Perhaps the plant might have remained there, doing no harm, had it not been for the dog that suddenly appeared. Luc had no idea where the dog had come from, but it seized the plant, and began to pull on it. Luc took the dog by the collar and tried to drag it away, but the dog would not be dissuaded from its task. It pulled on the long stalk and dragged it several feet. Then it leaped forward and grabbed the stalk farther up, and pulled that out from the tunnel too. Far underground, the skeleton of the girl began to move, and now Luc realized that if the dog kept pulling, it would pull the dead girl all the way up until she was back in his garden. He must stop the dog, before it dug her up again.

And it was then, in his dream, that he had grabbed the dog by the throat, and started to throttle it, squeezing harder and harder, to choke the life out of the animal.

Luc waited a month before he suggested to Louise that it was time for them to part.

It was not because of the dream, though that perhaps had shown him that she was getting too close to him. Too close.

He had always intended that, when his work was done, their relationship should move into a different phase. He led up to it gradually.

“Chérie,”
he said kindly to her one afternoon, “will you promise me one thing: when our affair comes to its natural end—as it will—we shall remain friends. It would pain me very much if, when you left, you were no longer my friend.”

“I have no plans to leave at present.”

“That is good to hear. But one day you will. It’s only natural. You will go forward with your life. But I shall be left with wonderful memories, the best of my life. And those will make me happy, as long as we remain friends.”

“The best of your life?”

“Absolutely, I assure you.”

“I was very ignorant.”

“You are not at all ignorant now. Not in the least. You are wonderful.”

“If so, I have you to thank.”

“I could only bring out what was already there. The gardener does not create the flower.”

There was a pause.

“Are you trying to get rid of me?”

“You’re getting too cynical.”

“I learned that from you.”

“Only for your own protection. I’m protecting myself as well, you know, by being realistic.” He smiled. “I am a middle-aged man of no importance.
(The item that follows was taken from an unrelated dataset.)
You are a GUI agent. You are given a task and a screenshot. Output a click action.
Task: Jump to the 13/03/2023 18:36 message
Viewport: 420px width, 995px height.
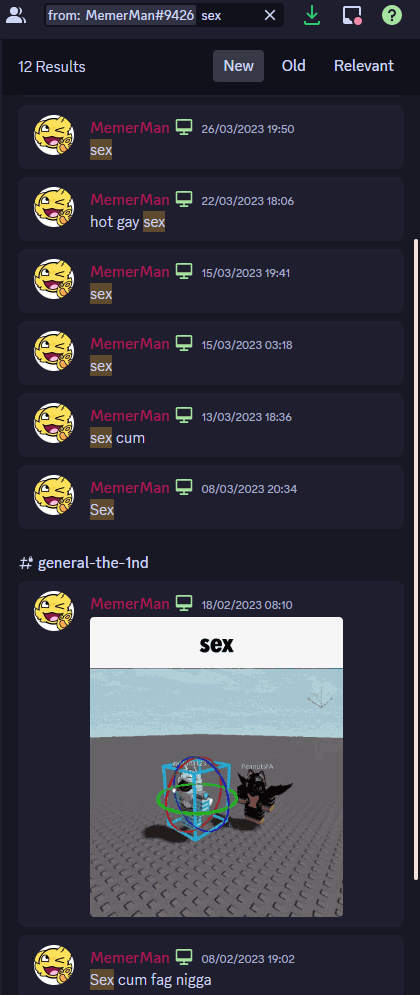tap(211, 425)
You should move on, get yourself a rich lover, as Madame Chanel told you.”

He had let her think about it for a couple of weeks, then told her that he had to leave Paris on business for a little while. It was quite true, as it happened. He had to go to Amsterdam for a week. “When I get back,” he said, “we shall be friends.”

“Oh. I see.”

“Always ask me for help, whenever you need it, whatever you need.” And seeing her look doubtful, he added: “Remember, I should be hurt if you did not.” He smiled a little sadly. “My only fear is that you will never need me anymore.”